[SOURCE DATA Boundary: Start]

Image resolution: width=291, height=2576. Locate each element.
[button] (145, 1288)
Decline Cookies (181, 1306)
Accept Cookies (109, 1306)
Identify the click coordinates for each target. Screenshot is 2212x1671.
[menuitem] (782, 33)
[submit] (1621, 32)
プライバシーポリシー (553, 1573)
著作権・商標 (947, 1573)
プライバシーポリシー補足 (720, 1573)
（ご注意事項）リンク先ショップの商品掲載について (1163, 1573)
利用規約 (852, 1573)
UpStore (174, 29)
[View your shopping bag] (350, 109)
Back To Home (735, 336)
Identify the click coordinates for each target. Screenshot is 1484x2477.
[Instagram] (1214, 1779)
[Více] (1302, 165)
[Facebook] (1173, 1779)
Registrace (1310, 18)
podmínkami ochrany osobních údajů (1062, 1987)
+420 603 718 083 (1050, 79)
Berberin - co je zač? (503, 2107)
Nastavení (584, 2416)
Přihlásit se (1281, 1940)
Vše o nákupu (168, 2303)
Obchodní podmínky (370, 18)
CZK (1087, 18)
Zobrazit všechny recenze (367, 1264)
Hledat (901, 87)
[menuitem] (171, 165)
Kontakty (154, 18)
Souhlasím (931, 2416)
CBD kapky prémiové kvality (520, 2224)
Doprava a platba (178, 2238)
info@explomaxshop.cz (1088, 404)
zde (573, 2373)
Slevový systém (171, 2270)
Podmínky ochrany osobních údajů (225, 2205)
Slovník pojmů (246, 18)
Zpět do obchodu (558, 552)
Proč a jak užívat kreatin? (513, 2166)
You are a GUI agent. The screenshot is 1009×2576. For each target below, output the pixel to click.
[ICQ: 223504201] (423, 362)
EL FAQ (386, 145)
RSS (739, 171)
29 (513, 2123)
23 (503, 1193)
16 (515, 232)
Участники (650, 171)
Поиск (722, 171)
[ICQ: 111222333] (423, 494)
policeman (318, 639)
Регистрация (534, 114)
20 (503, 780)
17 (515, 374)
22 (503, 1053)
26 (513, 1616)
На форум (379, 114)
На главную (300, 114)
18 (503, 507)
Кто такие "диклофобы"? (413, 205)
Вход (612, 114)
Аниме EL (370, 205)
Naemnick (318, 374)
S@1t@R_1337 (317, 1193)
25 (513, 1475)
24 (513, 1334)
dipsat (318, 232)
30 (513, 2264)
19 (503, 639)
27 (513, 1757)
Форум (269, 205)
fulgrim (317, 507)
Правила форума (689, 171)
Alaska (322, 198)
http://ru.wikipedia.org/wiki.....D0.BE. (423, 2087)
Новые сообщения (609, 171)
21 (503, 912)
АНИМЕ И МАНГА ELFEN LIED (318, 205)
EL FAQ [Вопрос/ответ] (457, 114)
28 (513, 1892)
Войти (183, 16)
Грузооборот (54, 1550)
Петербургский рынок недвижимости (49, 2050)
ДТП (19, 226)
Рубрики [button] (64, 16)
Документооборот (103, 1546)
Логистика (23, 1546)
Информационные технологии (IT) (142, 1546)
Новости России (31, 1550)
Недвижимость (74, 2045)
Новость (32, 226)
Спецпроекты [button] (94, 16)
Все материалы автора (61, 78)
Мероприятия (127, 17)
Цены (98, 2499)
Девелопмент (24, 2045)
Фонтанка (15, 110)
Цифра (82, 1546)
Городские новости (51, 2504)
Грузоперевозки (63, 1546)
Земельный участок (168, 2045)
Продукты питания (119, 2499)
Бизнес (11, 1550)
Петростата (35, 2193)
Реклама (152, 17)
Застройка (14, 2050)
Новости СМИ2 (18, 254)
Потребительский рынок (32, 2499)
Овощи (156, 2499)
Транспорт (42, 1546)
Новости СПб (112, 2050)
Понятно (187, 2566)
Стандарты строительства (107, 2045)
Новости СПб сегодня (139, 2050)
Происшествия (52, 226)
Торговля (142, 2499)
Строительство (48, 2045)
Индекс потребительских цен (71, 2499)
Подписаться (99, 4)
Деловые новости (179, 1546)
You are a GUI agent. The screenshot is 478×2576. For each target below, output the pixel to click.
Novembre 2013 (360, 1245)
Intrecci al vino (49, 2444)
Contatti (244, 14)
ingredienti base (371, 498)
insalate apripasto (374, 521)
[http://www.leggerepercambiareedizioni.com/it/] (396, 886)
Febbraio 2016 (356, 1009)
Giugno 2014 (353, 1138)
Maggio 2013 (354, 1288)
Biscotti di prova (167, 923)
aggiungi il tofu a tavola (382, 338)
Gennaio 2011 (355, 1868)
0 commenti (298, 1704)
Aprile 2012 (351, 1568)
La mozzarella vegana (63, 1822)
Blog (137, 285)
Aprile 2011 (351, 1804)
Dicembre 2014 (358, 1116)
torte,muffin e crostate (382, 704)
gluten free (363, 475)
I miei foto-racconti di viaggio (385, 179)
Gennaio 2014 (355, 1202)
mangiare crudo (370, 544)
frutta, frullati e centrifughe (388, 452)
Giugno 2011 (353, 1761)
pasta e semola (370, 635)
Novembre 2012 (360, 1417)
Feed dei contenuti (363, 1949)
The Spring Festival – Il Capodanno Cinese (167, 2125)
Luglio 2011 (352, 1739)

[SOURCE DATA Boundary: End]

> **TASK BRIEF**:
The lines in the records above that include the word "Identify" must be copied out.

> **SOLUTION TO THIS EXERCISE**:
Identify the click coordinates for each target. Screenshot is 2212x1671.
Identify the click coordinates for each target. Screenshot is 1484x2477.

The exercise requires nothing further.